Internal investigations are a central part of the crisis management response, and whilst the form and structure of the investigation will depend on the type of crisis, investigations will generally focus on identifying root causes and those with responsibility for the crisis.  In addition internal investigations should uncover any poor practices and inadequate systems, and whilst internal investigations are primarily fact finding, robust investigations will allow the organisation to assess liability at an early stage.  This in turn allows the organisation to make internal and public statements with confidence, and allows it to take any necessary steps in addressing weak systems and procedures identified during the investigative process.

A key initial decision is who will lead the investigation.  As independence is important in ensuring any report is credible, the use of external solicitors should always be considered, and in all cases avoiding giving roles to those potentially implicated in the crisis will be important.  Ensuring independence in the investigation should avoid another potential crisis where the investigation itself is placed under scrutiny.

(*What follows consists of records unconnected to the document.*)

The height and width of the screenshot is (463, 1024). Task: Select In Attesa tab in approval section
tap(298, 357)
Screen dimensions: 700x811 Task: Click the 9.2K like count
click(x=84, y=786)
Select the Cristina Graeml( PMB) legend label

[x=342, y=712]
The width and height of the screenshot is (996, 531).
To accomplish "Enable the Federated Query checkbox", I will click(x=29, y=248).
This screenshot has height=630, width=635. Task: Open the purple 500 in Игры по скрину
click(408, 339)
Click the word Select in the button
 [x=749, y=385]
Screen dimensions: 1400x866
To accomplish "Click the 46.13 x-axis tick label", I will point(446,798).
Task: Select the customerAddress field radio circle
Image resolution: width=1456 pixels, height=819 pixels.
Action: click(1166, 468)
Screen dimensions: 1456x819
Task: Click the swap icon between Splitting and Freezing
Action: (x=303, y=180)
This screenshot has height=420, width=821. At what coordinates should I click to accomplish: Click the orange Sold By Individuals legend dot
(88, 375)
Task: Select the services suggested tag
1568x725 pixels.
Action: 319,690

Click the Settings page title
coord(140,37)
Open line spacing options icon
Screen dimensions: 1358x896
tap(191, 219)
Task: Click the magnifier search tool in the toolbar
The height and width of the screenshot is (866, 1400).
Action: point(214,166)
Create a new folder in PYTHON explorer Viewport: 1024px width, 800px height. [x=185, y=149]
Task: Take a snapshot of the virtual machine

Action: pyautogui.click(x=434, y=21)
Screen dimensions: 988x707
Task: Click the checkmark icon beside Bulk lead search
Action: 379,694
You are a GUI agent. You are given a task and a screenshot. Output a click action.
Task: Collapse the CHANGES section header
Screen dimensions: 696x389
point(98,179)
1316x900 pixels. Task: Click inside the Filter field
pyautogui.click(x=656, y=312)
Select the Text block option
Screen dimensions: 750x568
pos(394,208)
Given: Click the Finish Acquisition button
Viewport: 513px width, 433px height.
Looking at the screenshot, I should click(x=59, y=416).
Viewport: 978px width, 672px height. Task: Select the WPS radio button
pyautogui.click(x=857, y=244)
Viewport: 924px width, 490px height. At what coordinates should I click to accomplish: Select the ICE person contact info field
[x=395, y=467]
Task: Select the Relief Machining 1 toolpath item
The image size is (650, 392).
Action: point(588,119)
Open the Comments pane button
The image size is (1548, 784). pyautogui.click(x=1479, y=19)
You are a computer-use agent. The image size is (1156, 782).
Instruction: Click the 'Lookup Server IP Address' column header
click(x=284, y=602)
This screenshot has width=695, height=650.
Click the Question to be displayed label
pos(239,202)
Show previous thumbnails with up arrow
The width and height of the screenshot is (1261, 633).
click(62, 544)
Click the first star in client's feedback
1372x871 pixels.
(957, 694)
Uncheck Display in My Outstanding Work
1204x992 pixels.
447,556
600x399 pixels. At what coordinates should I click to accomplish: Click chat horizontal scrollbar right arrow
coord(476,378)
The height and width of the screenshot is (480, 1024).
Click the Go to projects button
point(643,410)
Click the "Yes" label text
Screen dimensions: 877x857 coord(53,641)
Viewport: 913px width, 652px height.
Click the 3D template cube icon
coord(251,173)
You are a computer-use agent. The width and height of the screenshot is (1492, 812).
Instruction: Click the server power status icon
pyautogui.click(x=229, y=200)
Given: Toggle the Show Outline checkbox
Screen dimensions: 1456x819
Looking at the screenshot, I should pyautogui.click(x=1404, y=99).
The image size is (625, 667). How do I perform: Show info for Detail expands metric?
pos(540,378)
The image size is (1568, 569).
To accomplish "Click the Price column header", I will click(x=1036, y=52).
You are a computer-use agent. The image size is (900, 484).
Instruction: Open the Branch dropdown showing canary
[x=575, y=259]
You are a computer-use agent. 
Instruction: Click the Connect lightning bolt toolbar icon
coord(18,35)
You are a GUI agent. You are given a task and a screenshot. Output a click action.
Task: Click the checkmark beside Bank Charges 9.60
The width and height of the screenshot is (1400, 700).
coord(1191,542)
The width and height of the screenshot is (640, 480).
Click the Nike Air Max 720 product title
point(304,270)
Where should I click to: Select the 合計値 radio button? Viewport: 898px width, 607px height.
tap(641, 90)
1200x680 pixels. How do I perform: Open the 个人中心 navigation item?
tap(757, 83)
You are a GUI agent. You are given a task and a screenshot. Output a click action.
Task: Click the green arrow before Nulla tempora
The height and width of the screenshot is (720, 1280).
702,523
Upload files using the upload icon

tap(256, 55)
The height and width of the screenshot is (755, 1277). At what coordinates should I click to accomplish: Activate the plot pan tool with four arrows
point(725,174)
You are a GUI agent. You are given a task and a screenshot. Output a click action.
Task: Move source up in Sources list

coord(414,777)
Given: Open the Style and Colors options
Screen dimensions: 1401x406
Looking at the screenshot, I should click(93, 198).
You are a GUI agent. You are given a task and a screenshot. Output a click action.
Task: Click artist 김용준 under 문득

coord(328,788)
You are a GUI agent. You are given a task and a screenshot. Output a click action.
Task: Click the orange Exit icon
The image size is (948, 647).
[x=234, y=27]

Investigative methods need some thought.  In witness interviews thought needs to be given to who carries out the questioning (line managers should be avoided) and putting in place one interview team helps with the assessment of credibility.  The recording of interviews also needs to be thought through; taping sessions will be highly accurate but may not strike the right tone.  Interviews should, of course not be conducted by anyone potentially implicated in the incident.

The gathering of documentation is an important investigative task and should generally be carried out in the least intrusive way.  The question of ownership of documentation is important as the organisation typically will only be able to retain material it owns.  So, planning in advance, using HR policies, for issues such as searching of employees' desks and clarifying who owns documents created on the organisation’s systems is prudent.

Privilege and confidentiality are central issues for organisations during these processes, and an initial distinction needs to be drawn between documents which are commercially sensitive and those which are protected by legal professional privilege.  Commercially sensitive documents are recoverable and disclosable.

Documents protected by legal professional privilege are different.  There are two broad types of privilege.  Firstly, documents produced for the “dominant purpose” of actual or contemplated litigation are privileged.  Secondly, privilege is attached to legal advice given by a lawyer to his client in a relevant legal context.  However, there are limits on the scope of when privilege arises, including who "the client" is, and what constitutes legal advice in a "relevant legal context".

There are ways to optimise claims of privilege:

  • Identifying the core team and legal advisor;
  • Properly labelling communications;
  • Controlling dissemination of legal advice, particularly not forwarding it on to other parties;
  • Ensuring legal advice is stored in a safe and not a shared location electronically;
  • Separate legal and commercial advice.